**TEKS BACAAN:**
◆ ◆ ◆ ◆ ◆
Dan ketika engkau memberinya bantuan atau kebaikan, engkau tidak menunggu ucapan terima kasih darinya, dan dirimu pun tidak mengharapkan balasan kebaikan serupa darinya. Akan tetapi, engkau hanya mengharapkan balasan dari Pemilik balasan yang teragung (yaitu Allah).


Cukupkanlah dirimu dengan itu (harapan pada Allah) sehingga tidak lagi memandang (dan berharap) kepada makhluk. Bebaskanlah dirimu dari bisikan dan dorongan hawa nafsu yang mengajak kepada keegoisan (egoisme), keinginan membalas dendam, dan sikap ingin menguasai nikmat untuk diri sendiri tanpa memedulikan orang lain.


Sungguh, alangkah indahnya sifat pemaaf dan perbuatan baik itu! Dan alangkah mulianya orang yang memilikinya! Alangkah terhormat dan manisnya jiwa seseorang ketika ia mampu mengangkat dirinya di atas ambisi-ambisi dan puing-puing dunia yang hina. Dan ketika ia terbang tinggi dengan hatinya yang lapang, melampaui kesalahan-kesalahan kecil, kekeliruan, dan ketergelinciran (orang lain).


Maka, ia mengatasi semua itu dengan akhlaknya yang mulia, kejernihan nuraninya yang hidup, dan manisnya iman yang ia rasakan.


Rasulullah   bersabda:

وَمَا تَوَاضَعَ أَحَدٌ لِلَّهِ إِلَّا رَفَعَهُ اللَّهُ

“Dan tidaklah seseorang bersikap rendah hati (tawaduk) karena Allah, melainkan Allah akan mengangkat derajatnya.” (HR. Muslim).


Wahai orang mukmin yang waspada, tidakkah engkau ingin agar Allah mencintaimu, memaafkanmu, dan memasukkanmu ke dalam rahmat-Nya? Sesungguhnya Allah mencintai orang-orang yang gemar berinfak, orang-orang yang memaafkan kesalahan manusia, orang-orang yang berbuat baik (muhsinin), dan orang-orang yang sabar.


Maka, jika Allah telah mencintaimu, menerima (amalan)-mu, dan memberimu (karunia), lantas siapa lagi yang akan engkau harapkan setelah-Nya dan kepada siapa lagi engkau akan bergantung? Dan apa lagi yang engkau inginkan lebih dari Surga?
◆ ◆ ◆ ◆ ◆
**DATA TERSEDIA:**
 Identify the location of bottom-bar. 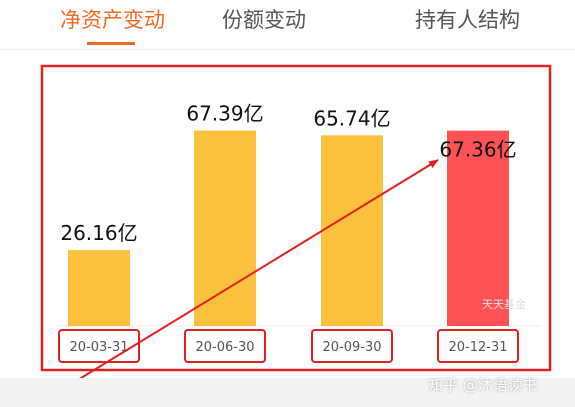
◆ ◆ ◆ ◆ ◆
**INSTRUKSI A:** Salin bagian teks tentang sifat pemaaf mulai dari "Maka, ia mengatasi" sampai dengan "lebih dari Surga?", tanpa mengubah satu kata pun.
**INSTRUKSI B:** Ubah paragraf teks tentang sifat pemaaf yang diawali "Wahai orang mukmin yang waspada" menjadi daftar singkat berisi fakta-fakta pokoknya.

**RUANG JAWABAN A:**
Maka, ia mengatasi semua itu dengan akhlaknya yang mulia, kejernihan nuraninya yang hidup, dan manisnya iman yang ia rasakan.


Rasulullah   bersabda:

وَمَا تَوَاضَعَ أَحَدٌ لِلَّهِ إِلَّا رَفَعَهُ اللَّهُ

“Dan tidaklah seseorang bersikap rendah hati (tawaduk) karena Allah, melainkan Allah akan mengangkat derajatnya.” (HR. Muslim).


Wahai orang mukmin yang waspada, tidakkah engkau ingin agar Allah mencintaimu, memaafkanmu, dan memasukkanmu ke dalam rahmat-Nya? Sesungguhnya Allah mencintai orang-orang yang gemar berinfak, orang-orang yang memaafkan kesalahan manusia, orang-orang yang berbuat baik (muhsinin), dan orang-orang yang sabar.


Maka, jika Allah telah mencintaimu, menerima (amalan)-mu, dan memberimu (karunia), lantas siapa lagi yang akan engkau harapkan setelah-Nya dan kepada siapa lagi engkau akan bergantung? Dan apa lagi yang engkau inginkan lebih dari Surga?

**RUANG JAWABAN B:**
- Orang mukmin diajak untuk menginginkan cinta, ampunan, dan rahmat Allah.
- Allah mencintai orang-orang yang gemar berinfak.
- Allah mencintai orang-orang yang memaafkan kesalahan manusia.
- Allah mencintai orang-orang yang berbuat baik (muhsinin).
- Allah mencintai orang-orang yang sabar.